Reproduce every line of the data, exactly and without its pictures.

[Saved data entries]
Content starts
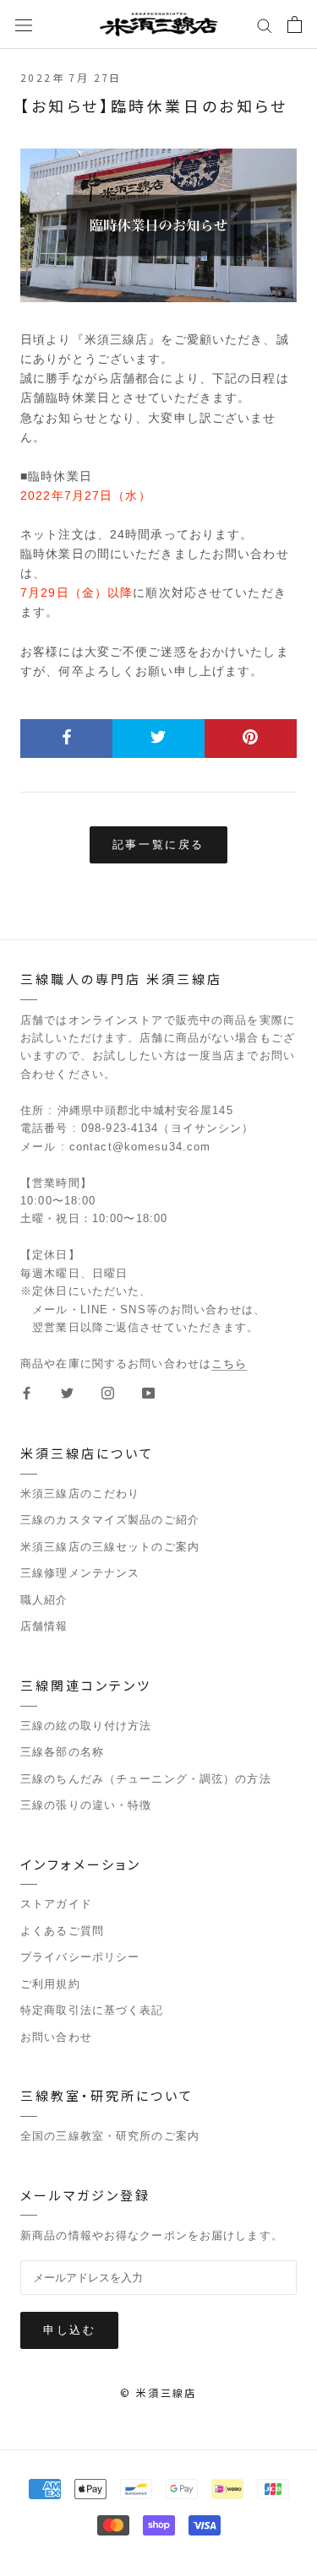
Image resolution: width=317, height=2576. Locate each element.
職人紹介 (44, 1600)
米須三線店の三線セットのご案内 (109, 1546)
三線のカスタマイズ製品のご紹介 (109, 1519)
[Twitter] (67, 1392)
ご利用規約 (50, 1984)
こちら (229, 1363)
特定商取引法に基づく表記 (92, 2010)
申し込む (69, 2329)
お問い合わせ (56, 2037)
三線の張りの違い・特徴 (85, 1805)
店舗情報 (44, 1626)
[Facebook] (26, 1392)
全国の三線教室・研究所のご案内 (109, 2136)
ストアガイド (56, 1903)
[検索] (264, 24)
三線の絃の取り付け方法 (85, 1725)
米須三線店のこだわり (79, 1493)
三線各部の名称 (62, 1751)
Content ends
## Task solution
Image resolution: width=317, height=2576. Locate each element.
職人紹介 (44, 1600)
米須三線店の三線セットのご案内 (109, 1546)
三線のカスタマイズ製品のご紹介 (109, 1519)
[Twitter] (67, 1392)
ご利用規約 (50, 1984)
こちら (229, 1363)
特定商取引法に基づく表記 (92, 2010)
申し込む (69, 2329)
お問い合わせ (56, 2037)
三線の張りの違い・特徴 (85, 1805)
店舗情報 (44, 1626)
[Facebook] (26, 1392)
全国の三線教室・研究所のご案内 (109, 2136)
ストアガイド (56, 1903)
[検索] (264, 24)
三線の絃の取り付け方法 (85, 1725)
米須三線店のこだわり (79, 1493)
三線各部の名称 (62, 1751)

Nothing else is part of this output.